--- Extracted text ---
Segment Open

Monday, December 01, 2014

What is Chaplaincy Anyway?

One of the things that I have been wrestling with lately is the question, "What is chaplaincy anyway?" As a discipline, it is not terribly well-known or understood. When my patient's ask me what I do, I usually say something along the lines of, "Chaplains provide spiritual and emotional support while you are in the hospital."

My work involves discussions of trauma, acute illness and injury, coping with loss of function, loss of life, and so on.  It involves end of life care and it involves discussions about transitioning to comfort care and about who will make decisions for you if you are unable to make them for yourself. They are non-biased, non-partisan, supportive conversations that involve attending to the specific needs of the patient.

This doesn't seem particularly different than what might be offered by social workers or particularly compassionate nurses.

But the other dimension that makes chaplaincy unique is the understanding that patients have spiritual needs and part of whole-person care is attending to those spiritual dimensions. My CPE supervisor has been challenging me with this question during the last couple months, "If your work is only about attending to the spiritual and emotional needs of the patient, why can't a particularly compassionate atheist do the same work?"

Segment Closed

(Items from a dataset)
Segment Open

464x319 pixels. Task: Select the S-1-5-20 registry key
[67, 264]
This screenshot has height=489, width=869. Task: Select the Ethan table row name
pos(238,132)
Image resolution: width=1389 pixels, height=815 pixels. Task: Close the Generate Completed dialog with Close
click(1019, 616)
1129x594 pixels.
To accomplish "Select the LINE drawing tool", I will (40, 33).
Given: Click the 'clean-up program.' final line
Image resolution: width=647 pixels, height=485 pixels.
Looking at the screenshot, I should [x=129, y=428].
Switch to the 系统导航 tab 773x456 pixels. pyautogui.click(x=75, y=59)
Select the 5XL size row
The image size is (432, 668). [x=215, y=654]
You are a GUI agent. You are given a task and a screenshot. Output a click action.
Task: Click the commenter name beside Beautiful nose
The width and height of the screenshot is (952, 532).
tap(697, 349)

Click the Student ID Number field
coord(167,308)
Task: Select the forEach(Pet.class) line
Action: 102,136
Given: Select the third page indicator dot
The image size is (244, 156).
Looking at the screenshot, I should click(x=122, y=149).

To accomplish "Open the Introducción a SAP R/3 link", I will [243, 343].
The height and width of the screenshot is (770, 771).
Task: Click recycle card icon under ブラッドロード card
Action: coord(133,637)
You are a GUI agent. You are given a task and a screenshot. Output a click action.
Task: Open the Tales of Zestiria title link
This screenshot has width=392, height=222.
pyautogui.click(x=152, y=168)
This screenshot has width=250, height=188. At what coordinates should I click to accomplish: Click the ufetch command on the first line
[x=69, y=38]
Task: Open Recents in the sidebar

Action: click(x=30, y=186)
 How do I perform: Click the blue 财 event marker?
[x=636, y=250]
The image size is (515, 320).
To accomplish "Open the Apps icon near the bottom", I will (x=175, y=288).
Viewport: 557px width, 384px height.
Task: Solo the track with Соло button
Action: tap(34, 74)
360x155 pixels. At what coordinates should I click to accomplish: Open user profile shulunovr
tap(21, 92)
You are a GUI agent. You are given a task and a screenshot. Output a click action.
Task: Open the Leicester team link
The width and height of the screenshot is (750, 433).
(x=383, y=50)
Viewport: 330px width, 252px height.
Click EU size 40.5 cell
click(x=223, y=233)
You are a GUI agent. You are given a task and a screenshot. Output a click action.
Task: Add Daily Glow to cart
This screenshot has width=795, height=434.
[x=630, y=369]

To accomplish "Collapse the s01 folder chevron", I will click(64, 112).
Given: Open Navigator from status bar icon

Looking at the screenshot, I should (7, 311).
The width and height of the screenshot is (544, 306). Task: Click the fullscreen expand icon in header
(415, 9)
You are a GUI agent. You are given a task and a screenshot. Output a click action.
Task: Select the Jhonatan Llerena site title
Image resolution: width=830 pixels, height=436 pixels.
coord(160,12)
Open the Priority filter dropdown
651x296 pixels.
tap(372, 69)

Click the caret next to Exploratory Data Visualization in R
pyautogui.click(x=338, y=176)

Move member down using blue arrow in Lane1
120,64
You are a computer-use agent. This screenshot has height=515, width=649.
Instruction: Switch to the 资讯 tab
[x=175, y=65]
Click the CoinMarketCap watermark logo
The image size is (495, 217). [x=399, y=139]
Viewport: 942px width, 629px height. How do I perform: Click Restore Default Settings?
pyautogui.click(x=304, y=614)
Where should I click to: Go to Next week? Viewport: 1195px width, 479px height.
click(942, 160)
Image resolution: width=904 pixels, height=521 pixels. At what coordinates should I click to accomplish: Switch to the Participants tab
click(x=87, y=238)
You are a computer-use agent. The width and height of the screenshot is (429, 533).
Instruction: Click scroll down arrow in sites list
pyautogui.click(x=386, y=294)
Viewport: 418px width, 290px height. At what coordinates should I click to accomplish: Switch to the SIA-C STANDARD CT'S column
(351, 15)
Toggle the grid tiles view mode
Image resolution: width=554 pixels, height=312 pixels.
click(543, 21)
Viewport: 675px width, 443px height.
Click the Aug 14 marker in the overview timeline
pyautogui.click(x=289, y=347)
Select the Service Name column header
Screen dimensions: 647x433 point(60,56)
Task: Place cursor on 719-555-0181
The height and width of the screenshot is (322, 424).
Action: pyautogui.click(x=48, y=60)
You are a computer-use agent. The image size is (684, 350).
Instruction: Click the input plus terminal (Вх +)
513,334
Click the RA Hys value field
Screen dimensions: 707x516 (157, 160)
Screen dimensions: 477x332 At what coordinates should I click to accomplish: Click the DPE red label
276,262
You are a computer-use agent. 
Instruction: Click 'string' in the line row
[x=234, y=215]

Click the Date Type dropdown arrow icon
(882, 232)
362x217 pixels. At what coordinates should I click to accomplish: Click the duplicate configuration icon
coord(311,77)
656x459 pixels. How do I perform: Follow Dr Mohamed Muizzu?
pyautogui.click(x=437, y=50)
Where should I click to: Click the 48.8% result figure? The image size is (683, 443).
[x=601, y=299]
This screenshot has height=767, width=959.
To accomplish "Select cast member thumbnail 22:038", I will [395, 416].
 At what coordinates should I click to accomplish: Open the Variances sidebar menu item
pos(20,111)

Segment Closed

--- Exercise set ---
1. According to the chaplaincy text, what other dimension makes chaplaincy unique?
2. Set down the chaplaincy text from "One of the things" up to and including "particularly compassionate nurses.", word for word.

--- Results in order ---
1. The understanding that patients have spiritual needs and that part of whole-person care is attending to those spiritual dimensions.

2.
One of the things that I have been wrestling with lately is the question, "What is chaplaincy anyway?" As a discipline, it is not terribly well-known or understood. When my patient's ask me what I do, I usually say something along the lines of, "Chaplains provide spiritual and emotional support while you are in the hospital."

My work involves discussions of trauma, acute illness and injury, coping with loss of function, loss of life, and so on.  It involves end of life care and it involves discussions about transitioning to comfort care and about who will make decisions for you if you are unable to make them for yourself. They are non-biased, non-partisan, supportive conversations that involve attending to the specific needs of the patient.

This doesn't seem particularly different than what might be offered by social workers or particularly compassionate nurses.